Second, there will continue to be companies deciding to double down on workflow-centric business and become really, really good at this. The workflow gravity effect I discussed before is, at least in theory, a great opportunity to innovate at this layer. I say “in theory” because in the pre-AI world, SIEM platforms were usually the ones acquiring SOAR players, not the other way around, so it’s interesting to think if that will change. Either way, there’s definitely a place for workflow-focused play, completely agnostic to where the data lives.
Last but definitely not least are the platforms that combine data and workflows. I don’t think one needs to be particularly smart to figure out that this is going to be the biggest and busiest category:
All the new AI SOC and AI MDR players are building the data + workflows layer from the ground up. I know many are taking different approaches, but fundamentally most (all?) of them are solving the same problem. The AI MDR players are building for their own human-in-the-loop, while AI SOC solutions are generally built for customers’ human-in-the-loop, but the approach is more or less the same with respect to data and workflows.
All the new AI-native SIEM players are trying to build intelligent SIEM, which in practical terms generally means bringing workflows into a data platform so that humans don’t have to spend time manually stitching and correlating things together.
Some of the platforms out there that were formerly focused on workflows (aka, SOAR) have also evolved into AI SOC by bringing in data into their workflow-native experiences.
Some of the platforms that were previously positioned as a SIEM are now starting to build workflows that extend to other data sources, essentially saying that “It would surely be great if you use our data layer, but even if you don’t, we will still bring a lot of value”.

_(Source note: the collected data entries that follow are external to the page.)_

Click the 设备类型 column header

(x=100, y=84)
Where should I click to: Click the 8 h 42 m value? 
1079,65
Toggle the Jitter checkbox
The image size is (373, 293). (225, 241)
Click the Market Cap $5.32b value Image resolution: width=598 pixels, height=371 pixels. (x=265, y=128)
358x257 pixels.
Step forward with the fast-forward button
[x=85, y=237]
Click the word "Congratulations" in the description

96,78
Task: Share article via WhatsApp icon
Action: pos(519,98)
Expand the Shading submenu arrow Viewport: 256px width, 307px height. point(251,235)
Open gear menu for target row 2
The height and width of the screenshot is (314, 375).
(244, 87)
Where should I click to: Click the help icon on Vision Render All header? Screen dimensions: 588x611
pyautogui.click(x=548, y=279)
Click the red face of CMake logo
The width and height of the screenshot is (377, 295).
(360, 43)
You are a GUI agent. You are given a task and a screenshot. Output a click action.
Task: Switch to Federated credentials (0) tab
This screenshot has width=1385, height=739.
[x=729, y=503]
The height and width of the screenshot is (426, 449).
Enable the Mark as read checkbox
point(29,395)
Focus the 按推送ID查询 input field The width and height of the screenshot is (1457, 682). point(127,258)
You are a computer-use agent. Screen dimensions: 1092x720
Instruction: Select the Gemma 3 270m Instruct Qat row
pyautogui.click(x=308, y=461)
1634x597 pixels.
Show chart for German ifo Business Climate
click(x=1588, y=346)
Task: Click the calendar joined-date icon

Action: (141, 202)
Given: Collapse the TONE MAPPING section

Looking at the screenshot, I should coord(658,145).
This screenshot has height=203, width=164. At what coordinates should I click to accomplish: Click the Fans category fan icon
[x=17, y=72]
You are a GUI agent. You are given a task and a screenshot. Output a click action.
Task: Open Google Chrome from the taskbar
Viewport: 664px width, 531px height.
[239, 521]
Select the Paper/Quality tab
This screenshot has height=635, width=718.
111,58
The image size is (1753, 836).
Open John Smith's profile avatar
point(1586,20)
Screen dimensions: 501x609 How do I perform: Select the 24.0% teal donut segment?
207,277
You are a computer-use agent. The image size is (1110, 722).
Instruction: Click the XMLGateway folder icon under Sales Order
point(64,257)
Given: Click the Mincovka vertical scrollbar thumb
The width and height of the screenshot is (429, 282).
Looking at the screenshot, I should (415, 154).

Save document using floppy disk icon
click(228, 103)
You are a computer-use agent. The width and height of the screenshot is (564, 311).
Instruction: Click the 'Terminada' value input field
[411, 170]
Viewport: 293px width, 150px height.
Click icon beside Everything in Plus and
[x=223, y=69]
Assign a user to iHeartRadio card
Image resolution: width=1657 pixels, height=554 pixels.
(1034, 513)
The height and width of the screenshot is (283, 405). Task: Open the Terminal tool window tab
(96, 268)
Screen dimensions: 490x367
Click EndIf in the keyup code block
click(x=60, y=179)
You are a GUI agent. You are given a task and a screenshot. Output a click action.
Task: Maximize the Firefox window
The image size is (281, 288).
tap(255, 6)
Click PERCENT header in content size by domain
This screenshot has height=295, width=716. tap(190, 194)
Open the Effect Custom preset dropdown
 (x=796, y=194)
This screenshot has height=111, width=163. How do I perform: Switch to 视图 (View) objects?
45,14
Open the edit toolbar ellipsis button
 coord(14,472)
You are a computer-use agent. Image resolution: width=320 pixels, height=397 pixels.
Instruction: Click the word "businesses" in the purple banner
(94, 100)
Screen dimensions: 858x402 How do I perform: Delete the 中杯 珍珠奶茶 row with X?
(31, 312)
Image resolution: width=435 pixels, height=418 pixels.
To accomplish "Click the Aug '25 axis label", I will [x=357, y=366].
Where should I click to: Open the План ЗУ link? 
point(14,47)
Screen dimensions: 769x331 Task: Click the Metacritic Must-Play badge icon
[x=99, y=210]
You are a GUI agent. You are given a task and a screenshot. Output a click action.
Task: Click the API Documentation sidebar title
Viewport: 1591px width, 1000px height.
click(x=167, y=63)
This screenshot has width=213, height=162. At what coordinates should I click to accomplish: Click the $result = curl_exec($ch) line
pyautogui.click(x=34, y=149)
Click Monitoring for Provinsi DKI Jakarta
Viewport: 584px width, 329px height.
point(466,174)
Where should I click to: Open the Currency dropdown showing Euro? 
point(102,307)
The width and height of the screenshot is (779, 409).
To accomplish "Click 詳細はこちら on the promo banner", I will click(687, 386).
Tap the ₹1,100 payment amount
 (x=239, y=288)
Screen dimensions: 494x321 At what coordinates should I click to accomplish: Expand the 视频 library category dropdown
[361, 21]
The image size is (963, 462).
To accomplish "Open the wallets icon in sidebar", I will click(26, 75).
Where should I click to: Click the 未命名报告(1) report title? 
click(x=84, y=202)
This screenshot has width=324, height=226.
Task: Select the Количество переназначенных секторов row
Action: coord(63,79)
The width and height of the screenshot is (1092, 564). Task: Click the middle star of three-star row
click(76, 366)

Essentially, everyone is trying to eat everyone else’s lunch, and it’s going to be interesting to see how things will turn out.
Closing thoughts
Watching what’s going on in the SIEM and SOAR markets is fascinating. The previous generation of AI (ML) accelerated data gravity, while the new generation of AI (AI agents) seems to be destroying it. Some SIEM players are evolving their business outside of just data (after all, if data centralization & ingest go down, then something else needs to replace revenue, and many are seeing that the value is in becoming the system of action). Other players, on the other hand, are trying to enter the SIEM market.
It’s as if everything is changing, and nothing is changing at the same time. In the end, no company can do everything all at once, so we can reinvent all we want, but we’re probably still building a next-next-next generation of SIEM and SOAR. Hopefully, this time they will work better than before.
One thing I think is critical to call out is that while the data gravity may be weakening, the advantage of companies that have already accumulated a ton of data is not. On the contrary, with AI, the more data a company has, the better it can train its models and the more value it can bring to its customers. But that’s a completely different topic for another day.
Disclaimer: While Tines, a company that happens to be in the workflow automation space, is a sponsor of this piece, it has not in any way influenced its content, and I am pretty sure they would probably disagree with a lot of my thoughts. Just a reminder that Venture in Security sponsors do not have any influence on the content of the articles. In 99% of all the cases, I am able to avoid these coincidences, but inevitably they happen.